DATA SHOWN:
========

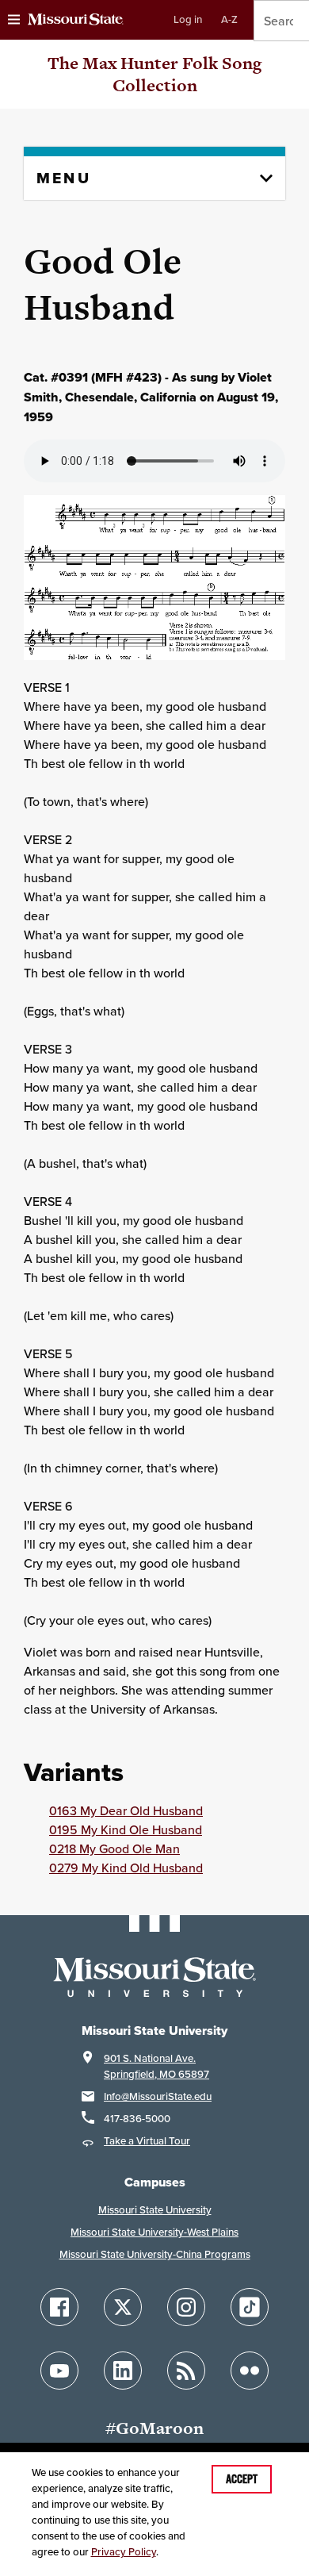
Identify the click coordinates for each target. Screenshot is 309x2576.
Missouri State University (155, 2209)
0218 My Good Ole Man (114, 1848)
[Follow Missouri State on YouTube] (59, 2370)
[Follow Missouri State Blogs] (186, 2370)
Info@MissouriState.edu (158, 2096)
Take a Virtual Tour (147, 2140)
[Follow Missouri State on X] (123, 2307)
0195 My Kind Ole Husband (125, 1829)
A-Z (229, 19)
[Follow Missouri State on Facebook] (59, 2307)
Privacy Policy (123, 2551)
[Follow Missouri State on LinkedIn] (123, 2370)
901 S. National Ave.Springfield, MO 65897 (156, 2066)
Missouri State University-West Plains (154, 2232)
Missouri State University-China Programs (154, 2254)
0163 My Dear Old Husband (126, 1810)
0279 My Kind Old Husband (126, 1867)
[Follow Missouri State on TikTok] (250, 2307)
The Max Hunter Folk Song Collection (154, 74)
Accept (242, 2479)
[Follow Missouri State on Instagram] (186, 2307)
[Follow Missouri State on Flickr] (250, 2370)
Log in (188, 19)
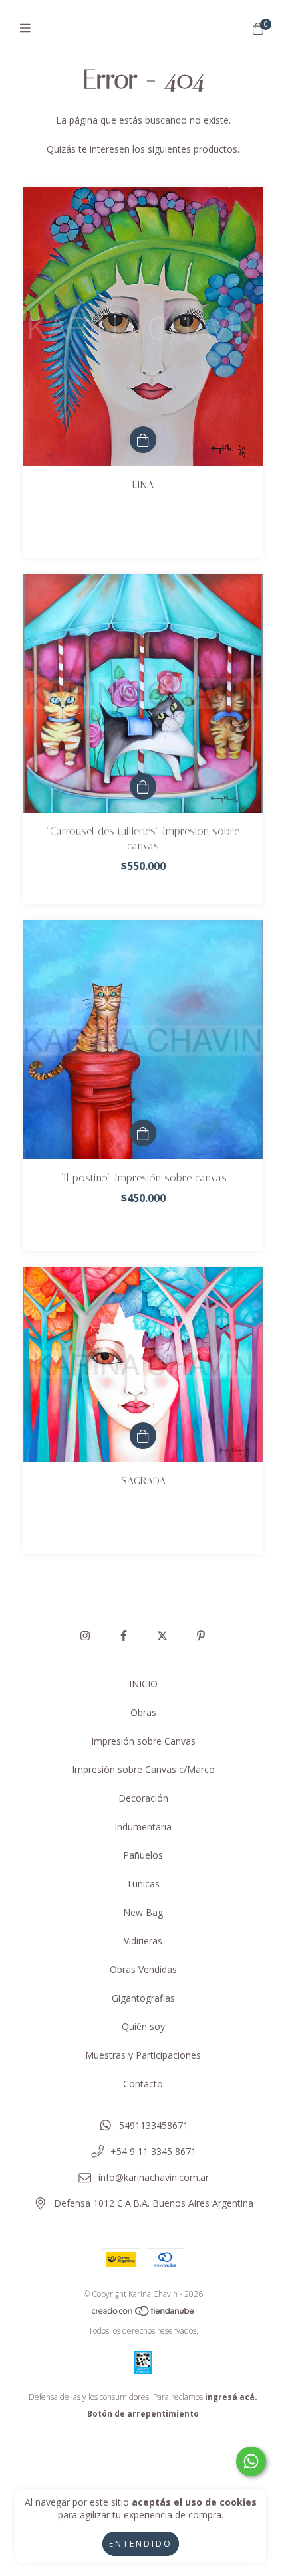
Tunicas (143, 1883)
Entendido (140, 2543)
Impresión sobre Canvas (143, 1741)
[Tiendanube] (143, 2314)
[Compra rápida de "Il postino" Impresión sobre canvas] (143, 1133)
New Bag (143, 1912)
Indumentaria (143, 1826)
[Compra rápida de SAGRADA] (143, 1435)
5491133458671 (153, 2125)
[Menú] (28, 28)
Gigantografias (143, 1998)
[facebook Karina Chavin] (124, 1635)
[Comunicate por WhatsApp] (251, 2461)
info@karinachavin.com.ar (153, 2177)
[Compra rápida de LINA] (143, 439)
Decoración (143, 1798)
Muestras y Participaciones (143, 2055)
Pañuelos (143, 1855)
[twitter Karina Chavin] (162, 1635)
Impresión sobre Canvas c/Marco (143, 1769)
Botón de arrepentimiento (143, 2413)
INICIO (143, 1683)
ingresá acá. (231, 2397)
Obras (143, 1712)
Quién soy (143, 2026)
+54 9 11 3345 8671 (153, 2151)
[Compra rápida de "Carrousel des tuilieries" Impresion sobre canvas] (143, 786)
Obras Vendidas (143, 1969)
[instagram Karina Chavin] (85, 1635)
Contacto (143, 2083)
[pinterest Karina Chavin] (201, 1635)
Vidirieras (143, 1940)
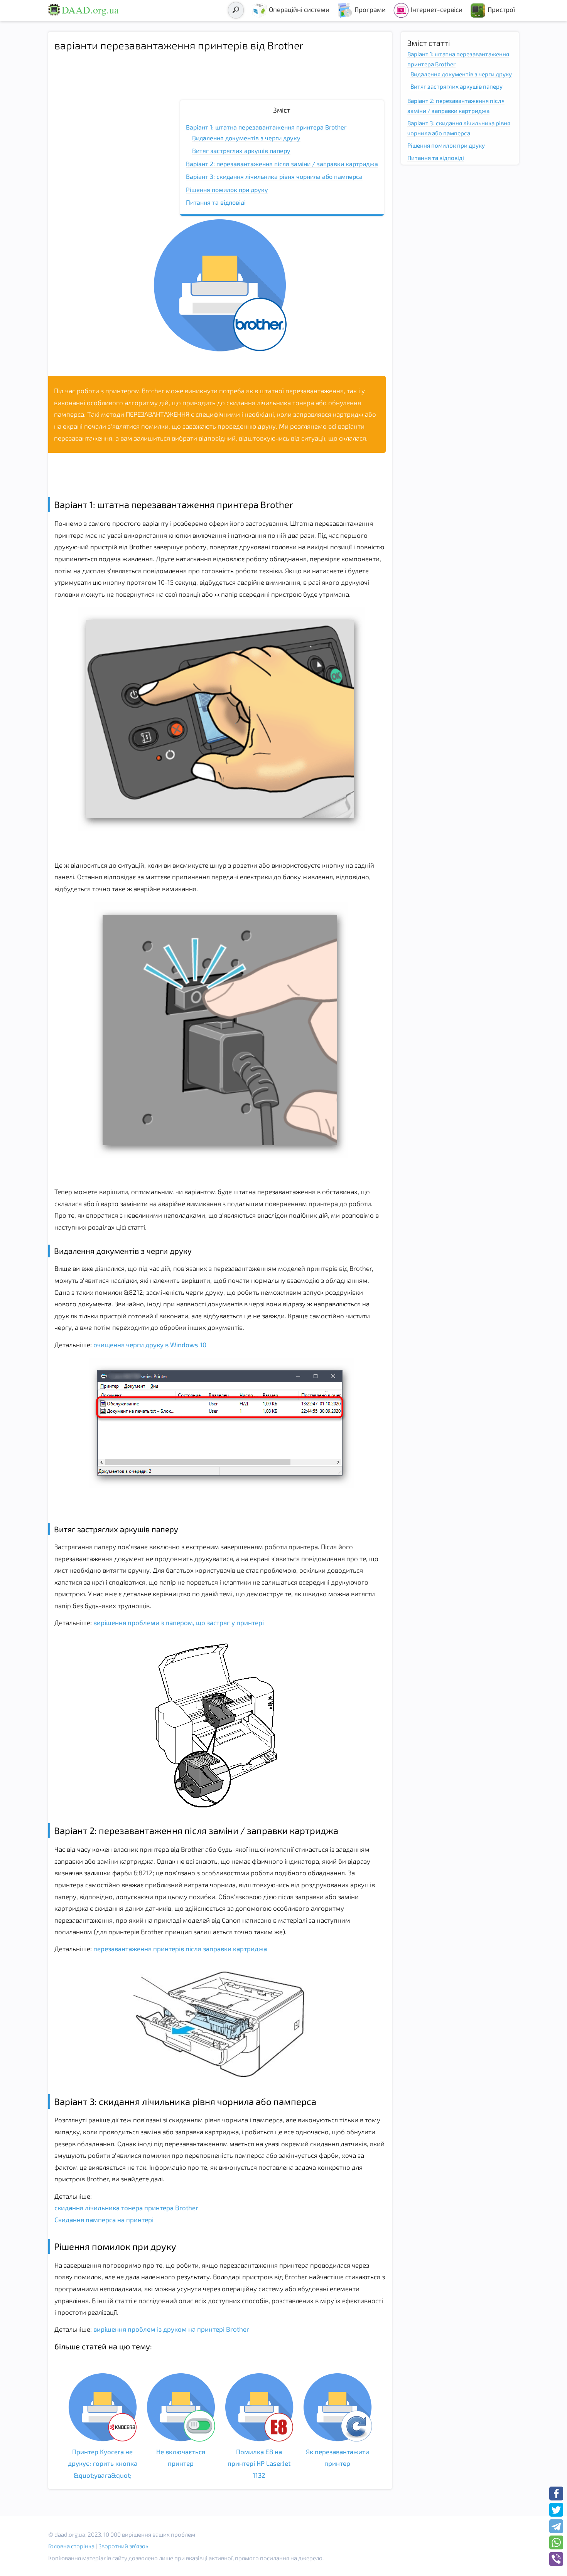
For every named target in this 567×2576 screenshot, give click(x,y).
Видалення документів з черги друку (246, 137)
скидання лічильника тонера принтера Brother (126, 2207)
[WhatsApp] (556, 2542)
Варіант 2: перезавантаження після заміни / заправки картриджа (282, 163)
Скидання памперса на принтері (104, 2219)
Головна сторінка (71, 2545)
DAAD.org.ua (90, 9)
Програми (370, 9)
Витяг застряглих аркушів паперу (241, 150)
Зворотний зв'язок (123, 2545)
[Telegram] (556, 2526)
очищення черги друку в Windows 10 (149, 1344)
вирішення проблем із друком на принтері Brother (170, 2329)
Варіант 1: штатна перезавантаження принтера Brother (266, 127)
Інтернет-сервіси (436, 9)
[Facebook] (556, 2493)
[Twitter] (556, 2510)
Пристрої (501, 9)
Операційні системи (299, 9)
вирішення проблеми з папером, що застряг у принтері (178, 1622)
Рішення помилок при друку (227, 189)
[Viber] (556, 2559)
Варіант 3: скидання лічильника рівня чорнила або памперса (274, 176)
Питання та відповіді (216, 202)
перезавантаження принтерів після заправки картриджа (179, 1948)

========

TASK INSTRUCTIONS:
Would you return all the data exactly as given, minus the pictures?

YOUR RESPONSE:
Identify the click coordinates for each target. Screenshot is 309x2576.
Missouri State University (155, 2209)
0218 My Good Ole Man (114, 1848)
[Follow Missouri State on YouTube] (59, 2370)
[Follow Missouri State Blogs] (186, 2370)
Info@MissouriState.edu (158, 2096)
Take a Virtual Tour (147, 2140)
[Follow Missouri State on X] (123, 2307)
0195 My Kind Ole Husband (125, 1829)
A-Z (229, 19)
[Follow Missouri State on Facebook] (59, 2307)
Privacy Policy (123, 2551)
[Follow Missouri State on LinkedIn] (123, 2370)
901 S. National Ave.Springfield, MO 65897 (156, 2066)
Missouri State University-West Plains (154, 2232)
Missouri State University-China Programs (154, 2254)
0163 My Dear Old Husband (126, 1810)
0279 My Kind Old Husband (126, 1867)
[Follow Missouri State on TikTok] (250, 2307)
The Max Hunter Folk Song Collection (154, 74)
Accept (242, 2479)
[Follow Missouri State on Instagram] (186, 2307)
[Follow Missouri State on Flickr] (250, 2370)
Log in (188, 19)
Tunicas (143, 1883)
Entendido (140, 2543)
Impresión sobre Canvas (143, 1741)
[Tiendanube] (143, 2314)
[Compra rápida de "Il postino" Impresión sobre canvas] (143, 1133)
New Bag (143, 1912)
Indumentaria (143, 1826)
[Compra rápida de SAGRADA] (143, 1435)
5491133458671 (153, 2125)
[Menú] (28, 28)
Gigantografias (143, 1998)
[facebook Karina Chavin] (124, 1635)
[Comunicate por WhatsApp] (251, 2461)
info@karinachavin.com.ar (153, 2177)
[Compra rápida de LINA] (143, 439)
Decoración (143, 1798)
Muestras y Participaciones (143, 2055)
Pañuelos (143, 1855)
[twitter Karina Chavin] (162, 1635)
Impresión sobre Canvas c/Marco (143, 1769)
Botón de arrepentimiento (143, 2413)
INICIO (143, 1683)
ingresá acá. (231, 2397)
Obras (143, 1712)
Quién soy (143, 2026)
+54 9 11 3345 8671 (153, 2151)
[Compra rápida de "Carrousel des tuilieries" Impresion sobre canvas] (143, 786)
Obras Vendidas (143, 1969)
[instagram Karina Chavin] (85, 1635)
Contacto (143, 2083)
[pinterest Karina Chavin] (201, 1635)
Vidirieras (143, 1940)
For every named target in this 567×2576 screenshot, give click(x,y).
Видалення документів з черги друку (246, 137)
скидання лічильника тонера принтера Brother (126, 2207)
[WhatsApp] (556, 2542)
Варіант 2: перезавантаження після заміни / заправки картриджа (282, 163)
Скидання памперса на принтері (104, 2219)
Головна сторінка (71, 2545)
DAAD.org.ua (90, 9)
Програми (370, 9)
Витяг застряглих аркушів паперу (241, 150)
Зворотний зв'язок (123, 2545)
[Telegram] (556, 2526)
очищення черги друку в Windows 10 (149, 1344)
вирішення проблем із друком на принтері Brother (170, 2329)
Варіант 1: штатна перезавантаження принтера Brother (266, 127)
Інтернет-сервіси (436, 9)
[Facebook] (556, 2493)
[Twitter] (556, 2510)
Пристрої (501, 9)
Операційні системи (299, 9)
вирішення проблеми з папером, що застряг у принтері (178, 1622)
Рішення помилок при друку (227, 189)
[Viber] (556, 2559)
Варіант 3: скидання лічильника рівня чорнила або памперса (274, 176)
Питання та відповіді (216, 202)
перезавантаження принтерів після заправки картриджа (179, 1948)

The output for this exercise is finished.